I am looking to buy my first motorhome and think I have narrowed search to either Hymer 584/510.
There will only be the two of us and we like the bar/ 3rd swivel seat and seperate shower arrangement.
What are the pros and cons on models and what issues between Mercedes or Fiat engines, reliability, fuel consumption, service costs.
I would be looking to carry a 130kilo motorycle on rear of MH.
Budget up to 25K.
Thank you


----------



## brandywine (Aug 28, 2007)

You need to be very careful with a 584. Ours is 1995 with an uprated rear axle to 1900kgs.

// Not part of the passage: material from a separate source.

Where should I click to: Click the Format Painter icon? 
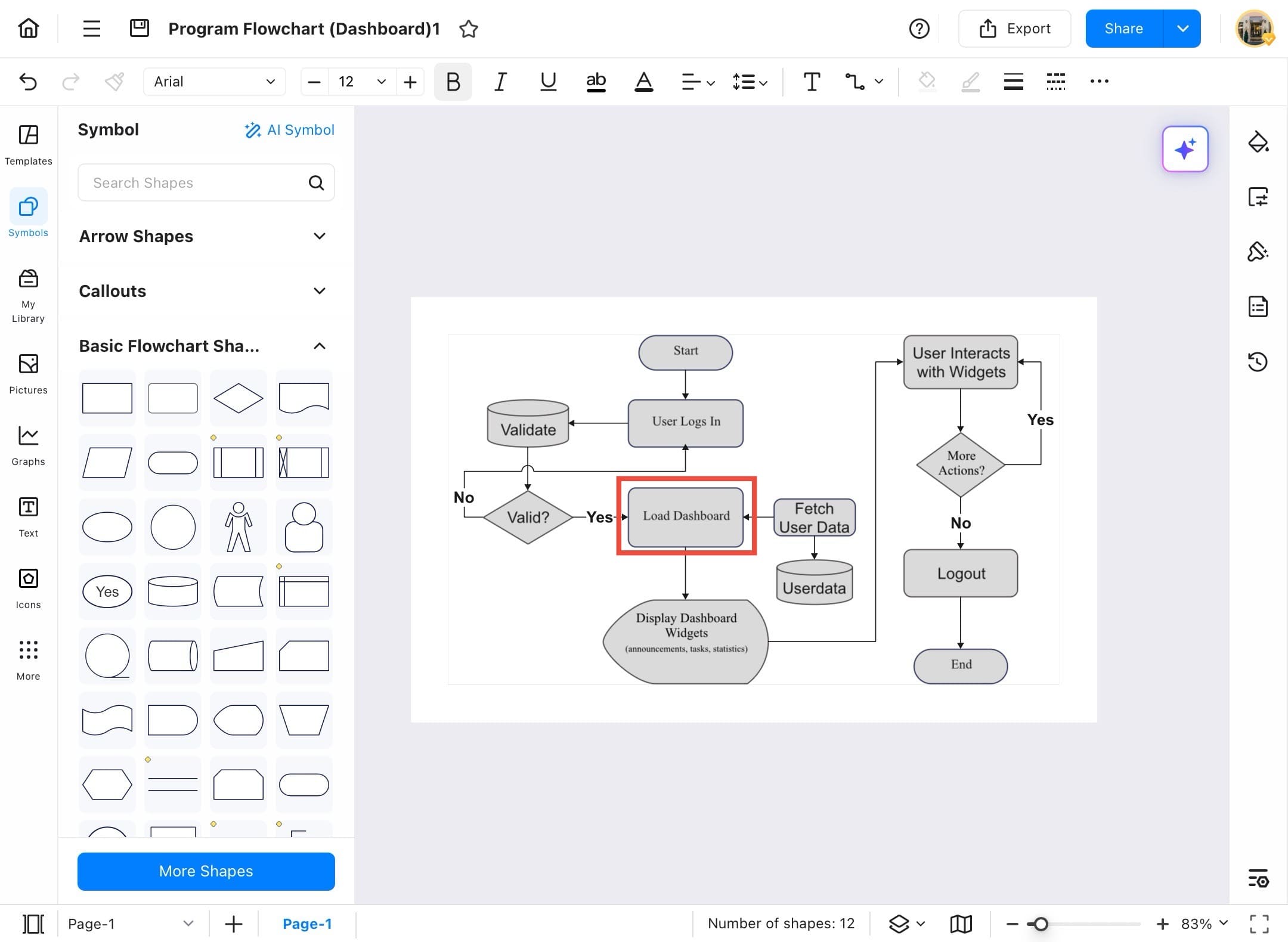click(x=114, y=82)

Our 89kg scooter puts over 300kgs on the rear axle and thats with the Hymer pull out scooter rack.

A newer model might go even higher on the rear axle but if so I think you would have to go over 3.5tonnes gross.

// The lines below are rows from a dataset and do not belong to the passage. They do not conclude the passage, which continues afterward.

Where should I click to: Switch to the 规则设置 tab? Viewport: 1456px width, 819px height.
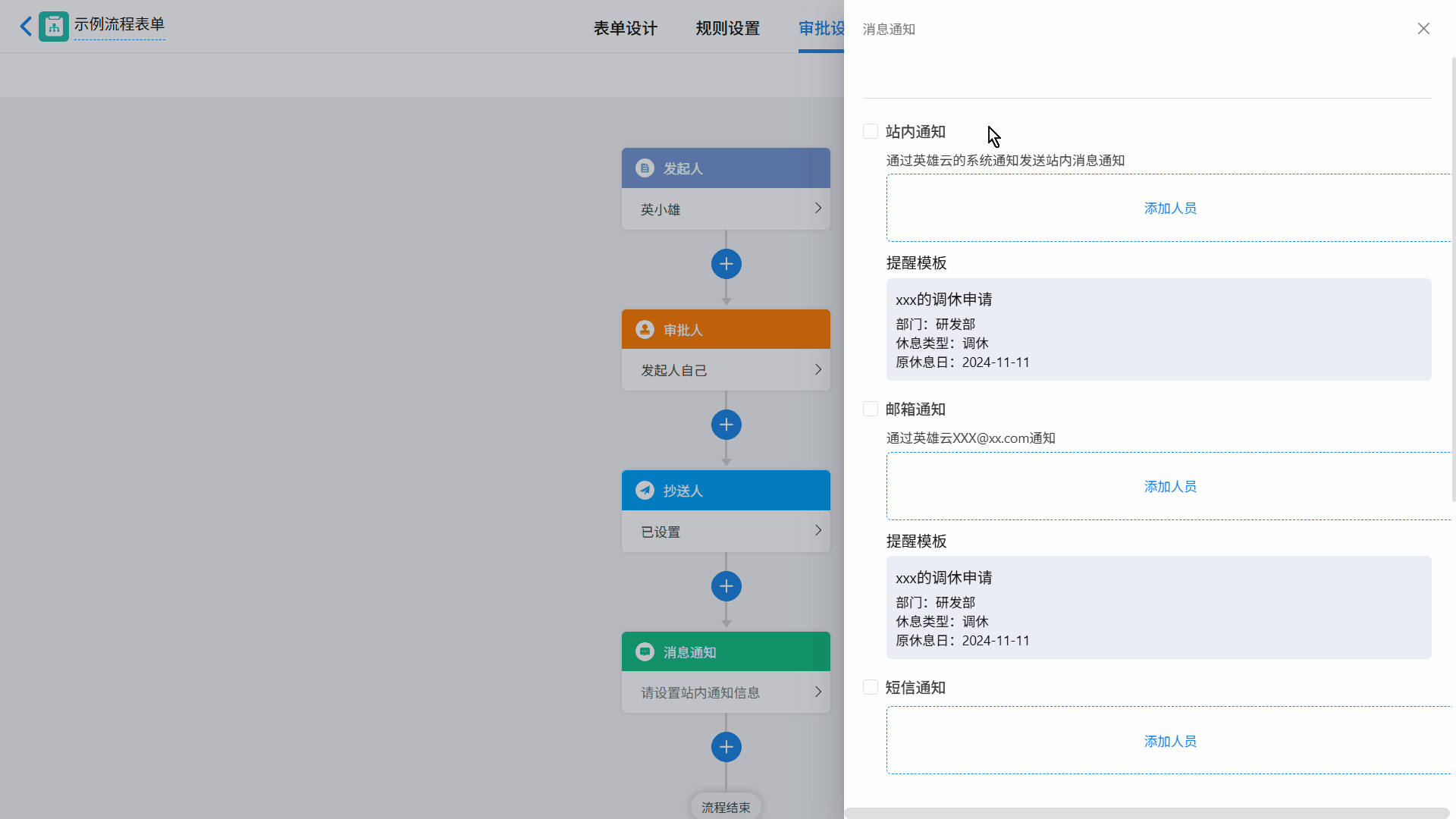coord(727,29)

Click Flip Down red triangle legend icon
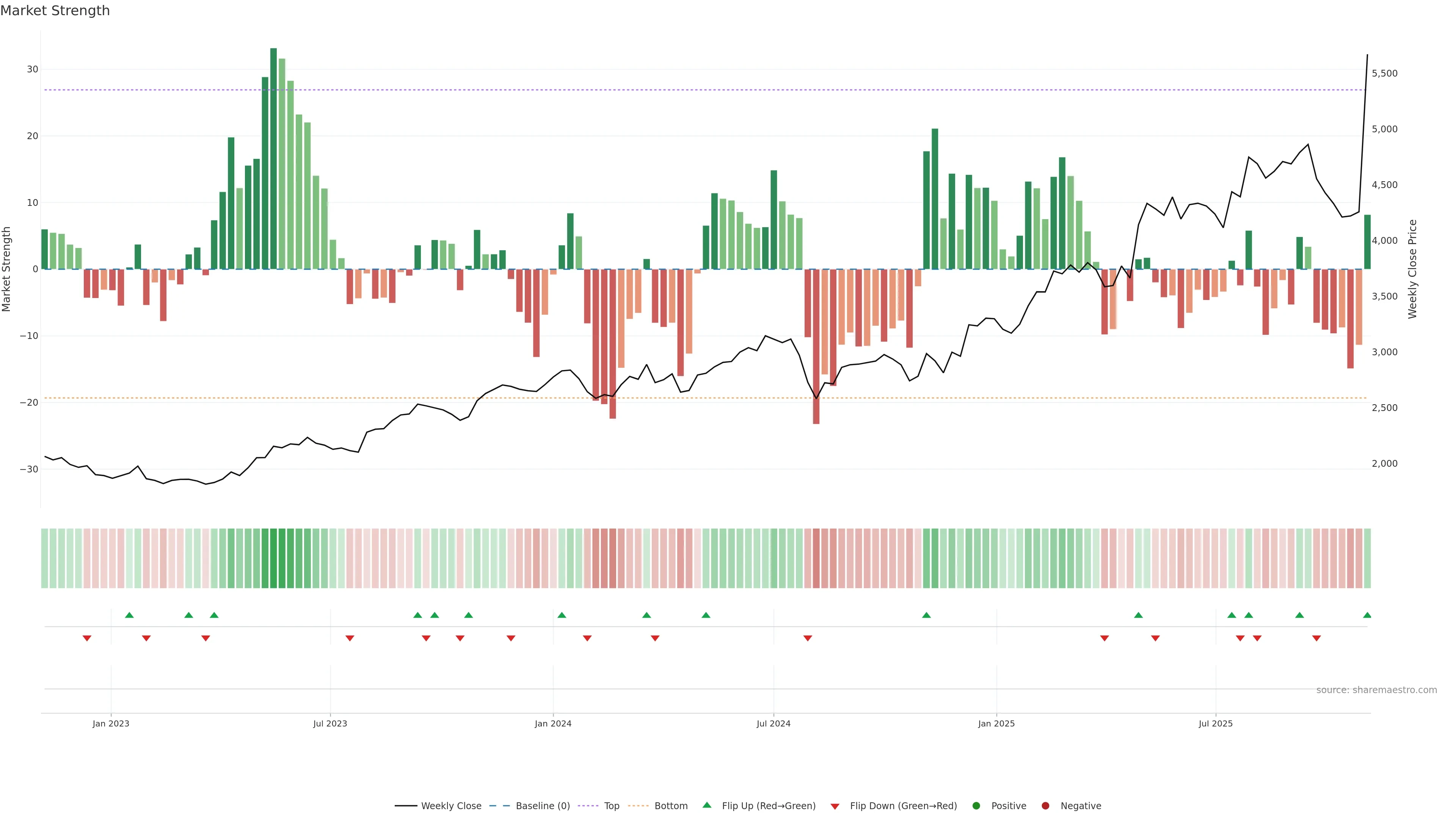click(x=835, y=806)
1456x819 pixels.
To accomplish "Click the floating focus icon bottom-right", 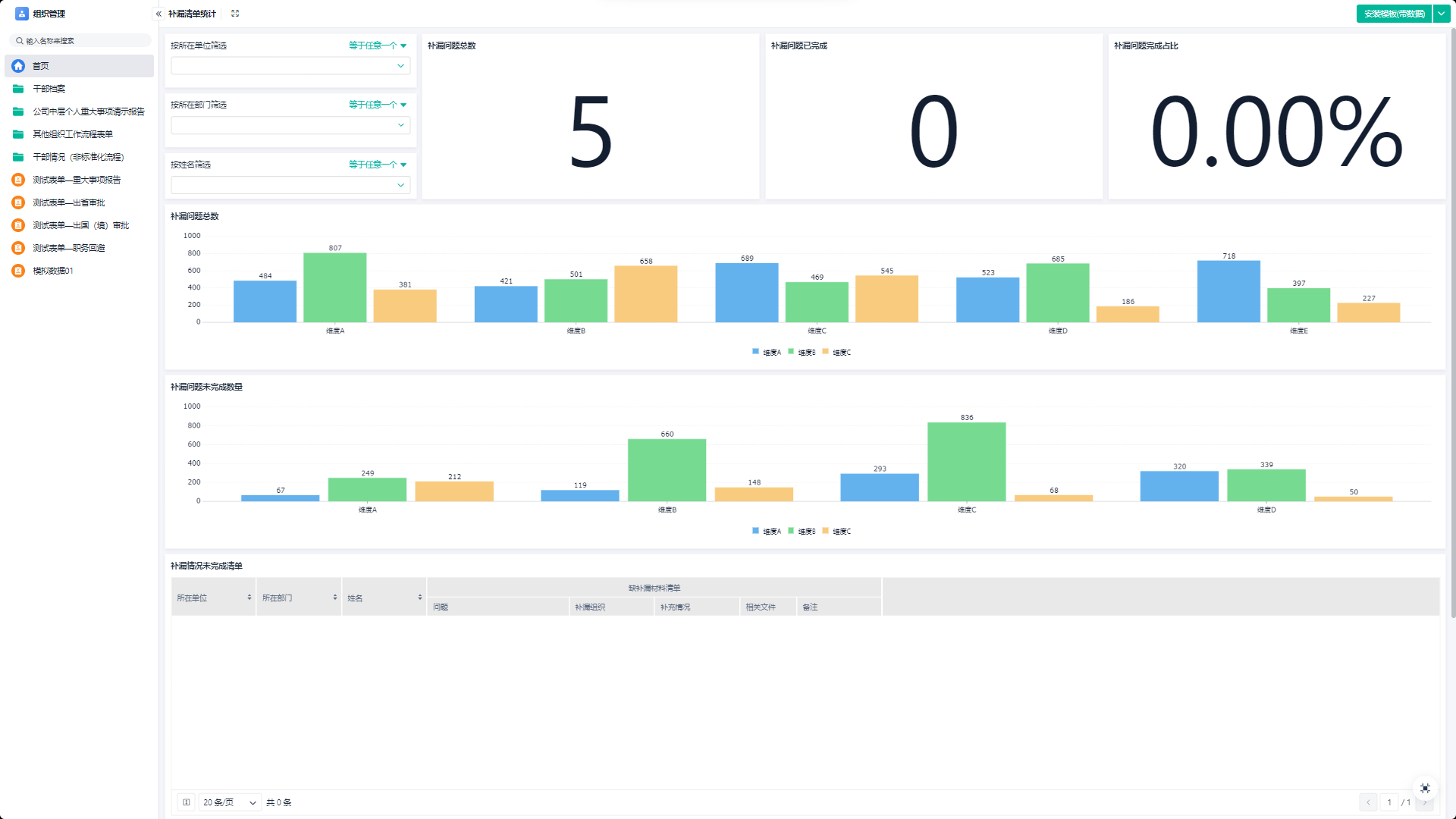I will click(x=1425, y=789).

Cant help with the Merc model, would expect Merc better quality than Fiat but much more expensive to service or if it goes wrong. Also think Merc a bit more thirsty.

Regards.


----------



## Boff (May 10, 2005)

K1m said:


> I would be looking to carry a 130kilo motorycle on rear of MH.


This should make you prefer the Mercedes chassis, because it has rear wheel drive. But nevertheless, still make sure that you don't exceed max. payload or rear axle load with the bike.

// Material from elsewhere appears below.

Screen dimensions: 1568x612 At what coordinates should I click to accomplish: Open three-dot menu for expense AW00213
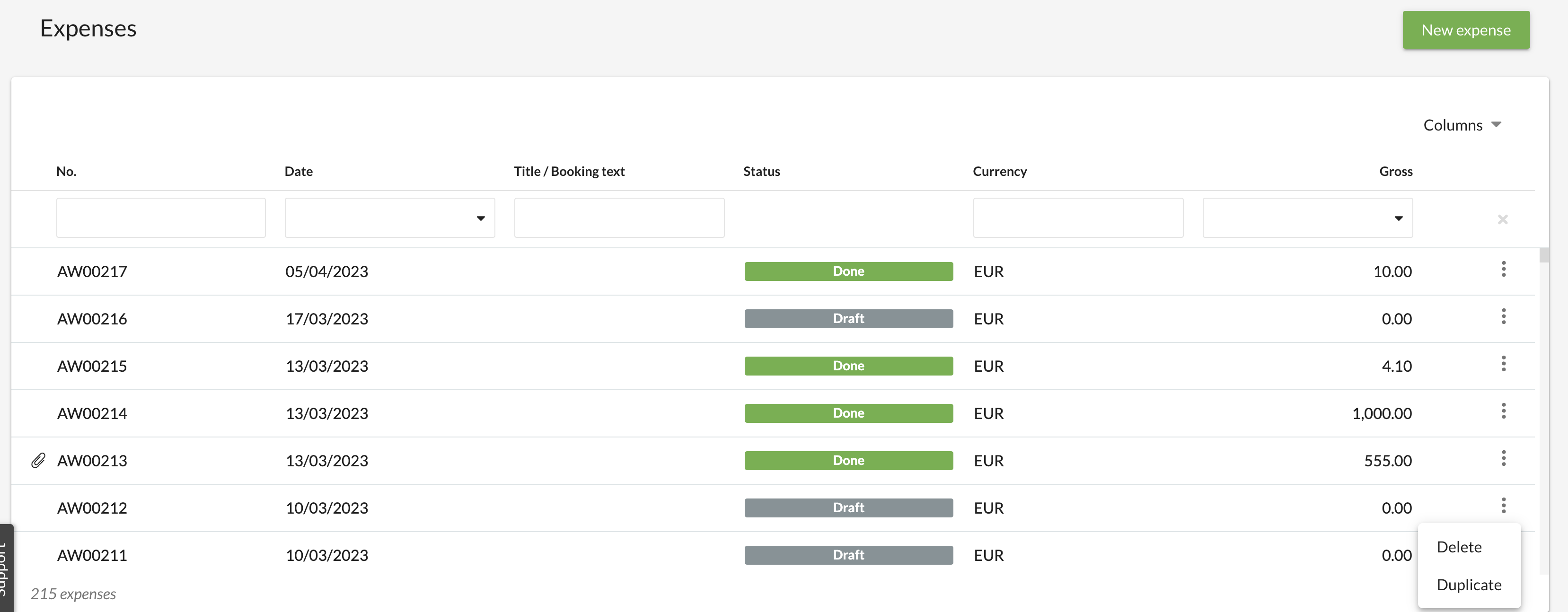click(1503, 458)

Regarding reliability there should not be much of a difference, reg. service costs I would _guess_ that the Merc might be a bit more expensive. And fuel economy depends more on the engine power than on the brand name. The more powerful it is, the more thirsty.

Regarding layout: I would never buy a van without a separate shower. But that is a matter of personal choice.

Best Regards,
Gerhard


----------



## citroennut (May 16, 2005)

hi,

from what i've read on here the servicing of fiats tends to be more expensive than mercedes. my last two services from mercedes have been just over the £100 mark. they are rear wheel drive, have a tighter turning circle and most large delivery /transport companies use them so what does that tell you :lol: can't tell you about fuel consumtion as never had a fiat 416 gets 22mpg, 312 got 25-28, 5 cyl smooth and quiet. is the 510 the merc version of the 584? as in the 544 and 640?

simon


----------



## 110456 (Mar 8, 2008)

K1m said:


> I am looking to buy my first motorhome and think I have narrowed search to either Hymer 584/510.
> There will only be the two of us and we like the bar/ 3rd swivel seat and seperate shower arrangement.
> What are the pros and cons on models and what issues between Mercedes or Fiat engines, reliability, fuel consumption, service costs.
> I would be looking to carry a 130kilo motorycle on rear of MH.
> ...


Hi

Had a B584 bar version in the "City" model. This meant that the fridge was raised off the floor, more at eye-level with the TV compartment above the fridge.Storage drawer under bottom of fridge.

It was on a Fiat 2.8 tonne chassis. Put a full Hymer pull out bike rack on the back - Aprilla 125 @ 100KG.

Loved the layout & also the large shower - with it's own folding door.

Only down side to the van was the walk from the rear kitchen to the bar area with food. And also FWD, which gave wheel spin on the slightest bit of wet grass. Otherwise very happy with the vehicle.

Now have a brand new S 700 G on a MB 416 chassis.Twin rear wheels, so it really feels very stable and we are over the moon with it. Went away from the usual white as well. Ours is the "Steel Blue" colour scheme.

M 9 HYM - so give us a wave if you see us.

Seriously, the option is yours & you must go for the vehicle that feels right for you. Enjoy the dilemma in choosing your van.

Thai


----------